> _RECORDS FOR THE TASK_:
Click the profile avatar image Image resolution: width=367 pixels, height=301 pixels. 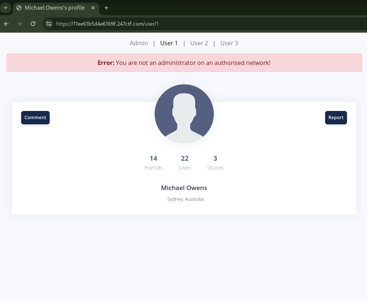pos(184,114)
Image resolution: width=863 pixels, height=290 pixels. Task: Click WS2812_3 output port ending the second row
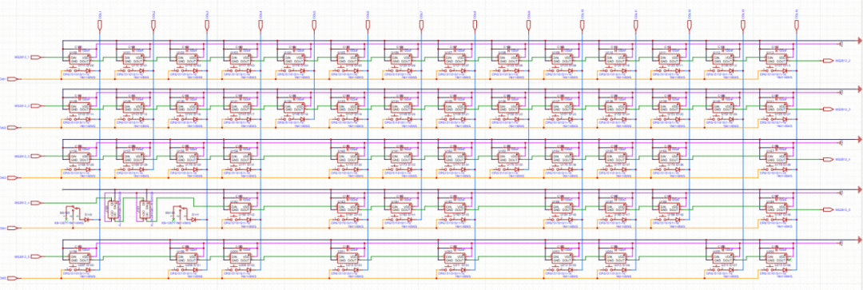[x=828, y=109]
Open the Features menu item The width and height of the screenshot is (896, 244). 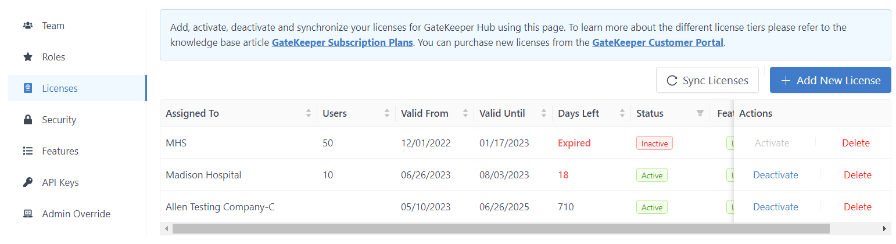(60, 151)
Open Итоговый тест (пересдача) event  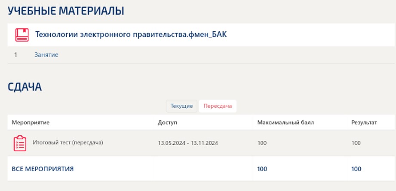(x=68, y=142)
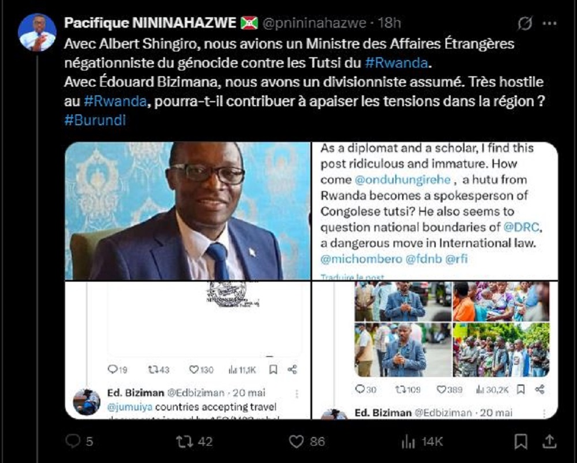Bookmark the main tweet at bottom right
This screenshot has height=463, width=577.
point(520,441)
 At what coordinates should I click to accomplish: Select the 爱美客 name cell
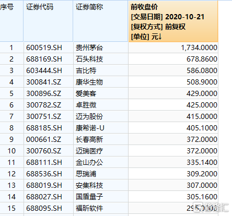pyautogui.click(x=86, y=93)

* * *

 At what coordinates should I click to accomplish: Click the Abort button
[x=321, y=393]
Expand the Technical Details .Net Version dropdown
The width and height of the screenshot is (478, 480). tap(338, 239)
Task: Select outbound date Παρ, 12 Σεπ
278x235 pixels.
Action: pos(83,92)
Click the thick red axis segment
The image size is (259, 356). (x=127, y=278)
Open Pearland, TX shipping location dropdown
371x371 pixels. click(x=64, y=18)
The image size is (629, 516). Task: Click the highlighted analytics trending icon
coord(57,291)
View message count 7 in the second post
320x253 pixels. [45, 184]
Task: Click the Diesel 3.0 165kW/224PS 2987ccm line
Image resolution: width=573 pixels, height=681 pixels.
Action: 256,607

==

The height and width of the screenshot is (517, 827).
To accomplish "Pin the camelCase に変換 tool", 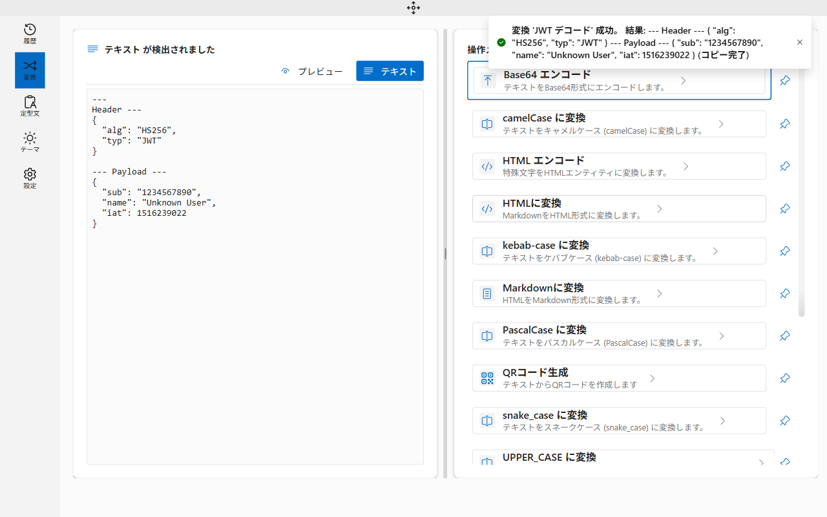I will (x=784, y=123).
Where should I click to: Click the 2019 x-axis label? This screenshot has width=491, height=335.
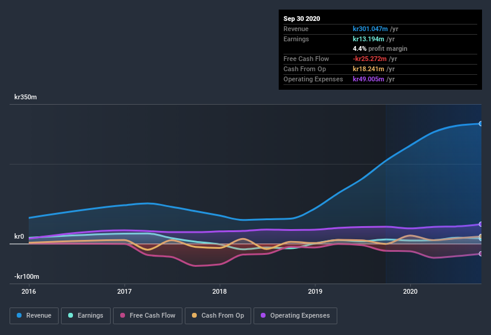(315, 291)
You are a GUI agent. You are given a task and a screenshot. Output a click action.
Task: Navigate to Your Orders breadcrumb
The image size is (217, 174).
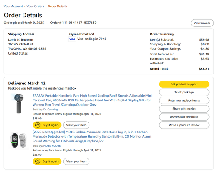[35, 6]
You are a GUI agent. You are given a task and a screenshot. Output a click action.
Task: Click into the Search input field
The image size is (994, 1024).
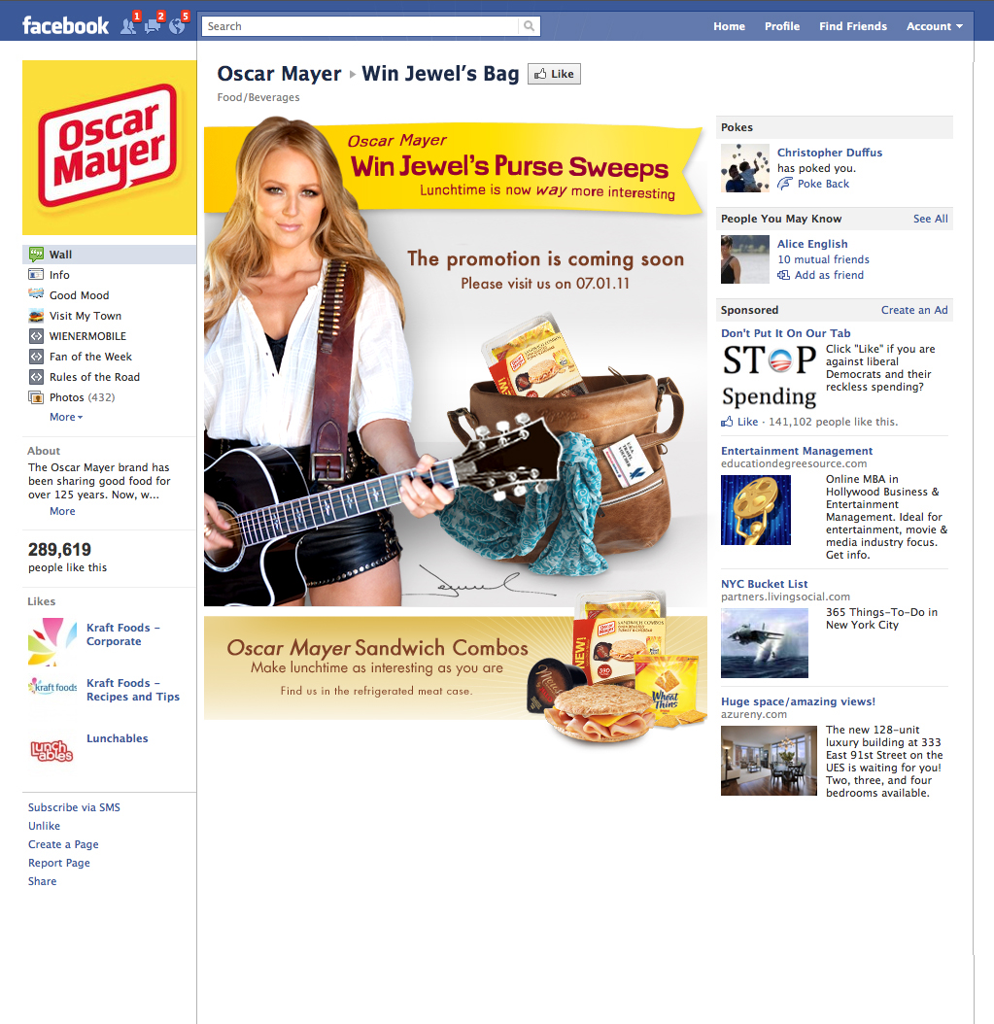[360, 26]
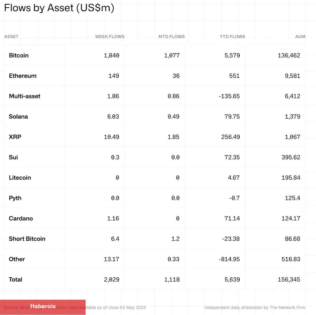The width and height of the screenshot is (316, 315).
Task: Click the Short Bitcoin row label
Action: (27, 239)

> _TASK TO CARRY OUT_: Everything from the line above that contains "Where should I" down to the line that contains "Task: Navigate to Your Orders breadcrumb" must be reproduced exactly, both ends included. Omit the pictures.

> _ANSWER TO THIS EXERCISE_:
Where should I click to: Click the 2019 x-axis label? This screenshot has width=491, height=335.
(315, 291)
You are a GUI agent. You are given a task and a screenshot. Output a click action.
Task: Navigate to Your Orders breadcrumb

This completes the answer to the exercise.